Work instructions: Take the line that contains "You are a computer-use" and each line after it to the end of the data below, and set them down exactly, omitting pictures.
Provided records START
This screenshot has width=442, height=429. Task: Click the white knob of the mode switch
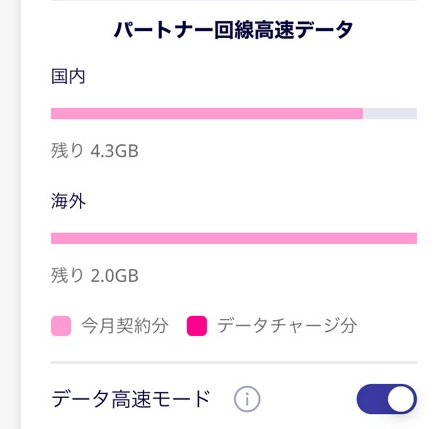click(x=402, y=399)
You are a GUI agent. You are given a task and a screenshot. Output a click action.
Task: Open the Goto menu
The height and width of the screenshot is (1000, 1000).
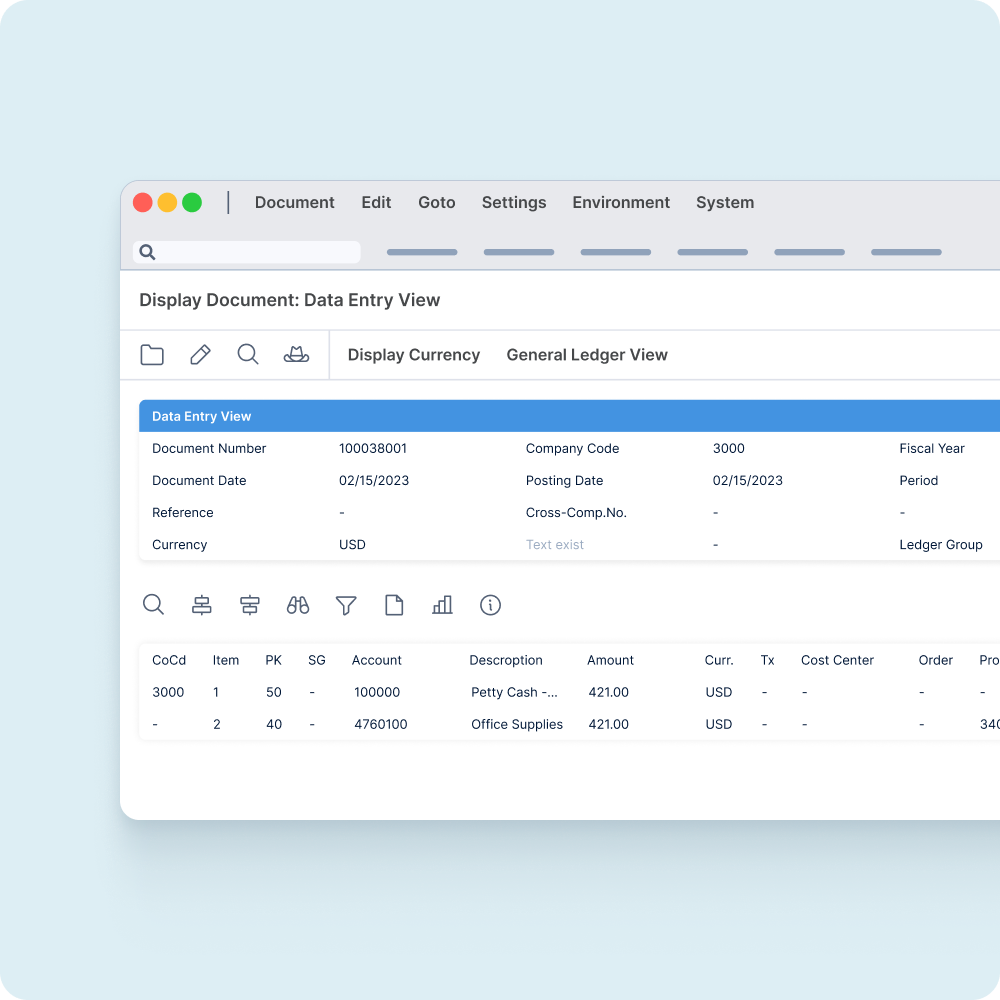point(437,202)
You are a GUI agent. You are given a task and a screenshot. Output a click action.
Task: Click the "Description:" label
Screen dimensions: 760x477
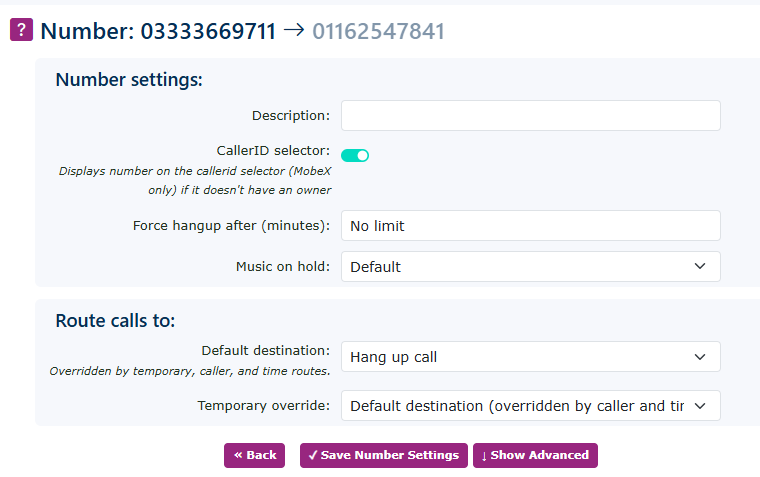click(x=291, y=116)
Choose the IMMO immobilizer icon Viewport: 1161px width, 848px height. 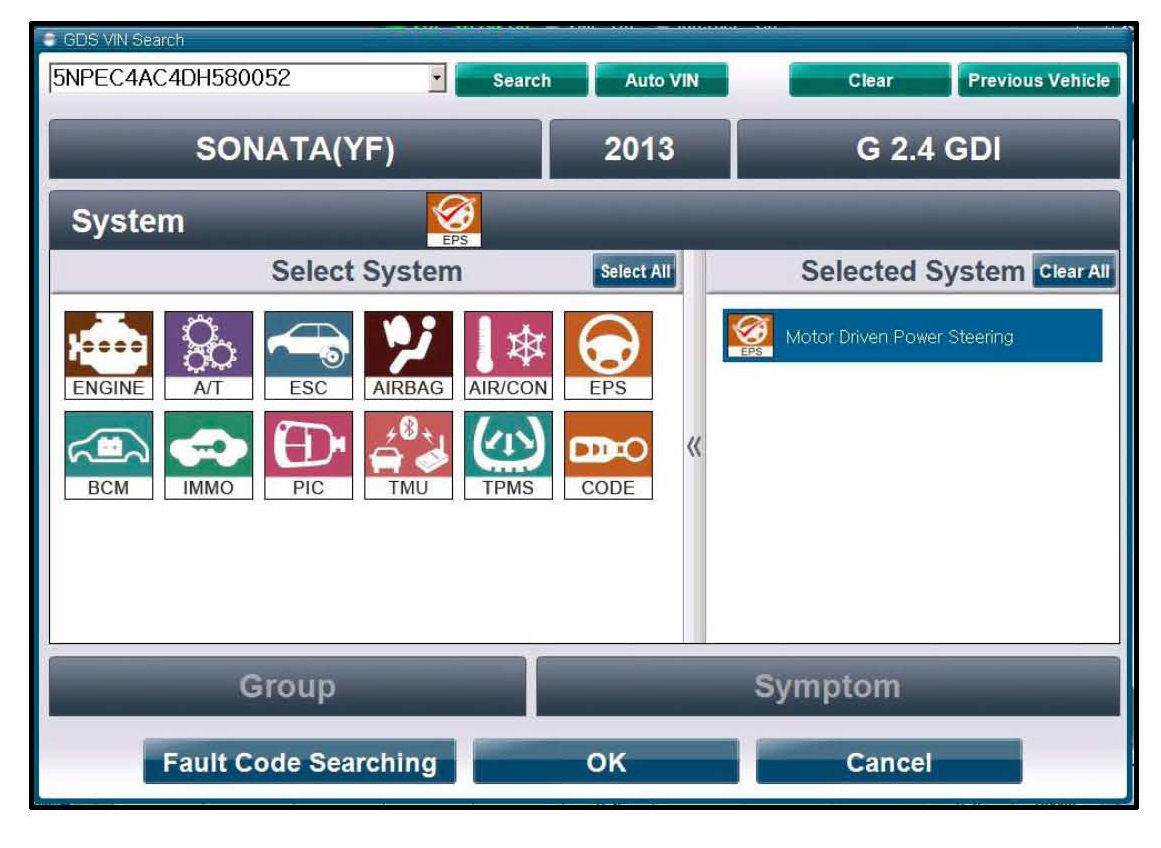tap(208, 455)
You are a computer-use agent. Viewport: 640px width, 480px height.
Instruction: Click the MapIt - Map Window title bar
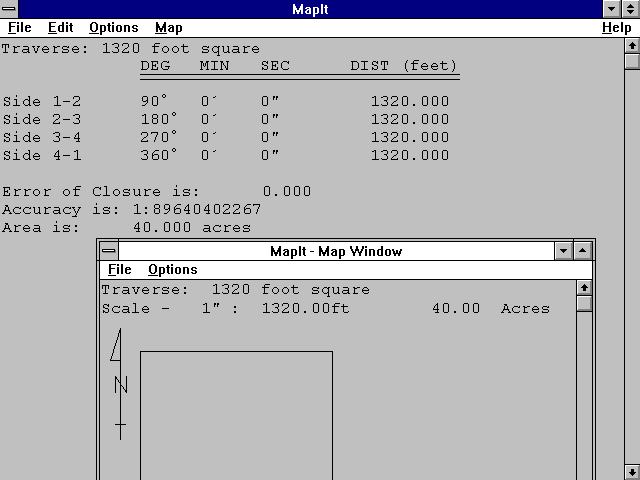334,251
Provided records END
The answer:
You are a computer-use agent. Viewport: 640px width, 480px height.
Instruction: Click the MapIt - Map Window title bar
334,251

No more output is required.